Task:
Transcribe the entries without any change, starting at the line with "Where should I click to: Enable" and continuing up to and including the line with "point(78,316)".

** BEGIN Information provided **

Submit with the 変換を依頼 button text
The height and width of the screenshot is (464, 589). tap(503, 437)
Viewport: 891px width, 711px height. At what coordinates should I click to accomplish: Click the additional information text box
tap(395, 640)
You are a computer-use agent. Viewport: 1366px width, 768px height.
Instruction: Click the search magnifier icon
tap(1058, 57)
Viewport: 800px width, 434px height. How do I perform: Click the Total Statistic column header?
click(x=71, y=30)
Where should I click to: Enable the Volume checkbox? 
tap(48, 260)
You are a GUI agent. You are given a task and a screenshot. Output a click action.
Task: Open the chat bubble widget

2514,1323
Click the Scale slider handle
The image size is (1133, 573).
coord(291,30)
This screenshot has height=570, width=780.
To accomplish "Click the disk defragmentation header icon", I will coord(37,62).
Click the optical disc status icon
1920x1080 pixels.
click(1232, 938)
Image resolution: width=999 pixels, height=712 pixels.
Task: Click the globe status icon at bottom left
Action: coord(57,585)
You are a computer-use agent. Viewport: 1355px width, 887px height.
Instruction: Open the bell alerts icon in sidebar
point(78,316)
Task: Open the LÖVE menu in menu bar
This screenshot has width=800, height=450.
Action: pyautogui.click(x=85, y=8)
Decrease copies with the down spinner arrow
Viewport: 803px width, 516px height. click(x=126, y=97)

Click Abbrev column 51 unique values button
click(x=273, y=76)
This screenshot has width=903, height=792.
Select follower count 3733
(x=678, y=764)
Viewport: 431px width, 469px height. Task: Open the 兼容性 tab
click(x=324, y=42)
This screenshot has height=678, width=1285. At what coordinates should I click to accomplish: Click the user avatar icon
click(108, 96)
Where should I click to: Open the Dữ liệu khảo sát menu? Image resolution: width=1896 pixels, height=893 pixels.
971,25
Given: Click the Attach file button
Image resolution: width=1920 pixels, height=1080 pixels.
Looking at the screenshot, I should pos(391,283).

** END Information provided **

Completed exercise:
Where should I click to: Enable the Volume checkbox? 
tap(48, 260)
You are a GUI agent. You are given a task and a screenshot. Output a click action.
Task: Open the chat bubble widget

2514,1323
Click the Scale slider handle
The image size is (1133, 573).
coord(291,30)
This screenshot has height=570, width=780.
To accomplish "Click the disk defragmentation header icon", I will coord(37,62).
Click the optical disc status icon
1920x1080 pixels.
click(1232, 938)
Image resolution: width=999 pixels, height=712 pixels.
Task: Click the globe status icon at bottom left
Action: coord(57,585)
You are a computer-use agent. Viewport: 1355px width, 887px height.
Instruction: Open the bell alerts icon in sidebar
point(78,316)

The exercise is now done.